Bike trail paved with good intentions

When I visit Half Moon Bay, Calif. (which I do about three times a year), I get up several hours before the family because (a) I stay on Chicago time and (b) they sleep later than I do anyway. I usually then walk down California Route 1 for about 1.5 km from the house to the Peet's Coffee so I can work without disturbing anyone.

Since my last visit the city has built a bike trail along the highway, making the trip immeasurably safer and less muddy:

Excellent. They even spent several hundred thousand dollars building this bridge over a drainage ditch:

Astute readers will notice something about this photo: either I took it standing in the drainage ditch or on some other bridge over the same ditch. Three guesses which one is true. In fact, the bike trail parallels the frontage road for about 400 m until it gets to this very expensive bridge, prompting even the most-boosterish citizens to ask why the trail doesn't just dump onto the frontage road before getting to the bridge.

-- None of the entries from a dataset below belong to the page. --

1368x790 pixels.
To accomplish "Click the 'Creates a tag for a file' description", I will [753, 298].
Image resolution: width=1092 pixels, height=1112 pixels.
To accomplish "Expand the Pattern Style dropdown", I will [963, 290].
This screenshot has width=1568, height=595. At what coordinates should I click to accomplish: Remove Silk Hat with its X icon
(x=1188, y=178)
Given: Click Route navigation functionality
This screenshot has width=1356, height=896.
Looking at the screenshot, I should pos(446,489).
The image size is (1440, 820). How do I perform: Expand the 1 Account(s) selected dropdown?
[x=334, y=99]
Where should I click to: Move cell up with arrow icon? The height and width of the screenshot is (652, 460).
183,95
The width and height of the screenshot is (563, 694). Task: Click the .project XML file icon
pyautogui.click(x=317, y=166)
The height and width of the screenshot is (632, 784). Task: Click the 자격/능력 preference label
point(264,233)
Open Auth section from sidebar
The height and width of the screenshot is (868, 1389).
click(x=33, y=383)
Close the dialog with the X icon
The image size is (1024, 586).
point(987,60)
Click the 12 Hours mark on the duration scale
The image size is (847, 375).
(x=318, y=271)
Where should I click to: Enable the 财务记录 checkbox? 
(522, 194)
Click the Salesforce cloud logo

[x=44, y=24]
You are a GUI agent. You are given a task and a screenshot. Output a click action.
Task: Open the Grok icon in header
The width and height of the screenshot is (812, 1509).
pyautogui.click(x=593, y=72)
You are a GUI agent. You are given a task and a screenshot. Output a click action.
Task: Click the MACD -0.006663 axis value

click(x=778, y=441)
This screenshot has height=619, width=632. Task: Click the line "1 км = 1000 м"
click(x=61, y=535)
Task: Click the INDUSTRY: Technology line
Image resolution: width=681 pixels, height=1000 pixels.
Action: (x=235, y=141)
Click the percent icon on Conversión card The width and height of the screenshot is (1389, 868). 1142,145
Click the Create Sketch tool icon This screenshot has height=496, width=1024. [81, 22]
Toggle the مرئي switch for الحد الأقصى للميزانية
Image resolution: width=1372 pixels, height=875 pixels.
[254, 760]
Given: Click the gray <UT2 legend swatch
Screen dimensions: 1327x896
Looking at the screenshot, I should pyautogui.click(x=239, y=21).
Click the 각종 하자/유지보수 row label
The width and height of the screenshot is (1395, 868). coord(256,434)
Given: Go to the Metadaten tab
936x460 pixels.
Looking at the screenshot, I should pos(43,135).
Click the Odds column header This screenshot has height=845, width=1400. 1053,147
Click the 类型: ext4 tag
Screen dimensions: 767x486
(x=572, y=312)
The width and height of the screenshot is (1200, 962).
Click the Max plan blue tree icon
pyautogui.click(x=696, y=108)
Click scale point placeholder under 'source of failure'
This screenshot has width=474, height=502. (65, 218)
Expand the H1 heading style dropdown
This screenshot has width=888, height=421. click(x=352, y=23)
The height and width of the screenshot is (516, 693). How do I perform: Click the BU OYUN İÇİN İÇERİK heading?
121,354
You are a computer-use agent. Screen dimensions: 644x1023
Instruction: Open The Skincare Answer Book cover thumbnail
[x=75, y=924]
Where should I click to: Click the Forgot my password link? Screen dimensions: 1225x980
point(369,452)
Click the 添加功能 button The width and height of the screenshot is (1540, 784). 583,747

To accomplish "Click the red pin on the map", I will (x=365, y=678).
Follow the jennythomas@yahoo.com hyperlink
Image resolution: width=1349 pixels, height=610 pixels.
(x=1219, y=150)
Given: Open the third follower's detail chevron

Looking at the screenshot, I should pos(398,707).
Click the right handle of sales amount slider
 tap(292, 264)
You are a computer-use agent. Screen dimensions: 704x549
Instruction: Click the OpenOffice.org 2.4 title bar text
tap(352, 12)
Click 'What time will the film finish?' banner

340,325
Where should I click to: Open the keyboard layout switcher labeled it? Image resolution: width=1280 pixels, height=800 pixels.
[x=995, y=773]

Now the punchline: the trail ends 50 m farther up:

It's a pretty bridge, though. And I suppose it allowed the city to use up the state and Federal grants more completely, and it employed a few dozen Californians for part of the summer. So it's not completely stupid, right?

"I thought YOU were taking watch!"

A trio of crab fishermen had a very bad day earlier this week about a mile from my dad's house:

A crab fishing boat flipped on its side in the surf at Francis State Beach early Tuesday morning, sending three crew members scrambling to the beach. All three men were reportedly uninjured.

The incident occurred about 1 a.m. Tuesday. The U.S. Coast Guard dispatched a helicopter and rescue boat from their San Francisco stations and, upon arrival, rescuers found the three crew members clinging to the hull of the listing “Phyllis J.”

Coast Guard Lt. j.g. Laura Williams said the three unidentified crewmen apparently were able to make it to shore on their own and that none of the men required medical attention.

Other reports in the town's printed newspaper suggest owner Larry Fortado and two crew members each thought another man was taking watch as the boat headed to its home dock a few miles away. Right now, local, state, and Federal authorities have to deal with the accident's environmental fallout:

In the past two days, a joint response team of public agencies and private companies were able to avoid a potential oil spill by draining 2,000 gallons of diesel fuel and 500 gallons of residual contaminants from the boat, despite being challenged by blustery winds and tide at its grounded location in the surf zone.

"The plan is to cut the vessel in half, and move the boat up on the beach right next to the bluff," Parker said. "Then a crane at the edge of the bluff will pull it up and get it on a transport to the owner's yard, where he'll weld it back together."

When Dad and I checked out the wreck yesterday afternoon, the salvage crew had started trying to tow the boat farther onto the beach, but the machines couldn't get enough traction.

I imagine Fortado will be crabby for some time.